━━━━━ Texto fornecido
Sandra alertou para os riscos que as universidades – e, por consequência, a sociedade brasileira – estão sofrendo com a ingerência do governo federal em processos que, constitucionalmente, deveriam restringir-se ao âmbito da autonomia universitária. “Estamos sendo afrontados naquilo que é uma das coisas mais importantes para a universidade brasileira: a autonomia para eleger os seus próprios dirigentes. É com grande tristeza que temos visto as universidades passando por momentos tão delicados em relação a isso”, lamentou a reitora, citando indiretamente o recente caso da UFRGS, em que o governo federal não nomeou para a Reitoria da instituição o dirigente mais votado pela comunidade universitária, cujo nome encabeçava a lista tríplice.

“Mas autonomia universitária significa o quê? Significa que nós temos liberdade de pensamento, de reflexão crítica e de administração. É algo que está na Constituição. Então esse é um ataque que merece ser respondido à altura: com muita reflexão crítica, com muita sabedoria, com muita altivez. Esse é o papel da universidade. E com produção de conhecimento e respeito pelo conhecimento que é produzido também fora da nossa universidade”, disse. “Nós temos de manter viva essa chama da autonomia universitária, a chama do pensamento livre, de autonomia crítica, que é tão importante para a nossa sociedade. As nossas instituições são responsáveis pela reflexão crítica”, insistiu.
━━━━━━━━━━
━━━━━ Trecho de dados
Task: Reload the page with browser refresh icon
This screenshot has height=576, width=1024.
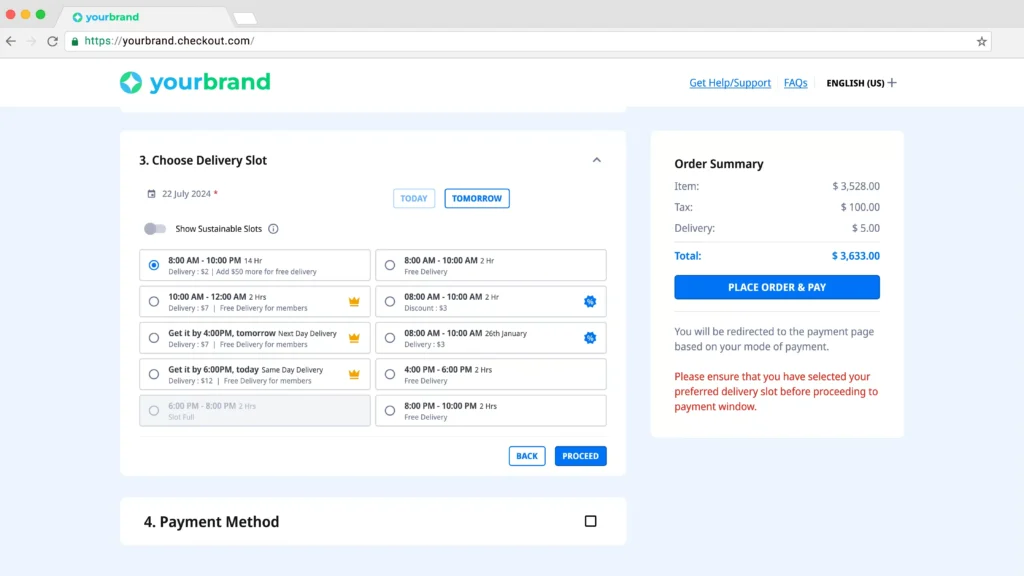Action: (52, 41)
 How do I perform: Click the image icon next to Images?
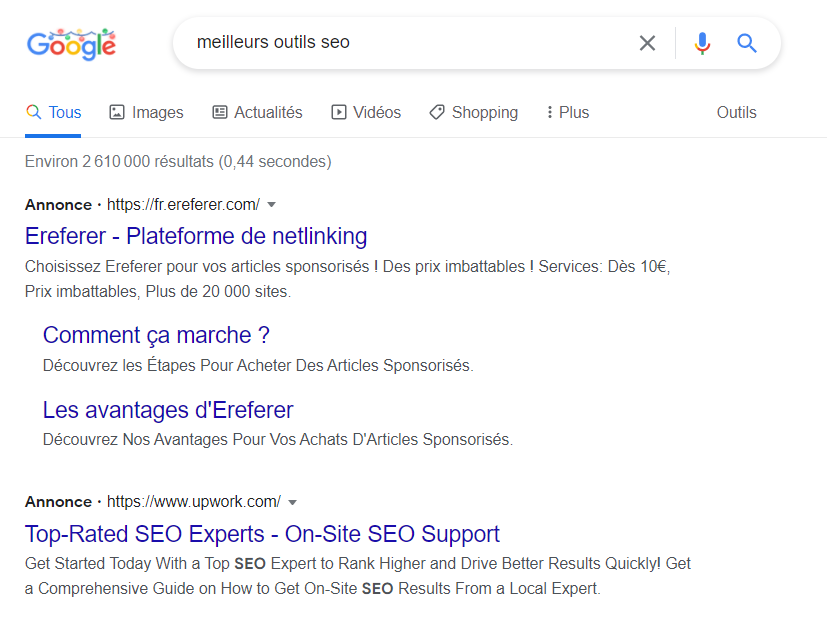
━━━━━━━━━━
→ Tarefa curta 1
No texto sobre autonomia universitária, a reitora diz o que essa autonomia significa. Liste todas as liberdades que ela menciona.
→ Tarefa curta 2
Retome o texto sobre autonomia universitária e continue-o a partir da última frase.
A listagem não tem nenhum papel aqui.

→ Resposta escrita 1
Liberdade de pensamento; liberdade de reflexão crítica; liberdade de administração.

→ Resposta escrita 2
Da abertura, participaram, ainda, os professores Fernando Mencarelli, diretor de Ação Cultural da UFMG, e Edward Madureira Brasil, presidente da Associação Nacional dos Dirigentes das Instituições Federais de Ensino Superior (Andifes). 

Mencarelli celebrou o fato de, em sua quarta edição nacional, o Forcult estar consolidado “como um espaço regular de articulação entre as áreas de cultura das instituições de ensino superior”. O diretor de Ação Cultural da UFMG informou que, neste ano, o evento está reunindo aproximadamente 280 participantes de 90 instituições públicas de ensino superior de todo o Brasil.

Edward Madureira, por sua vez, reforçou o alerta dado pela reitora Sandra Goulart. “Em um momento como este, em que temos claramente uma antipolítica de cultura, de educação, de ciência e de tecnologia, as universidades têm a responsabilidade de buscar alternativas. E eu não tenho dúvida alguma de que a nossa força está em nossa capacidade de integração e articulação”, disse. “Mais do que nunca, precisamos estar juntos para fazer esse enfrentamento.”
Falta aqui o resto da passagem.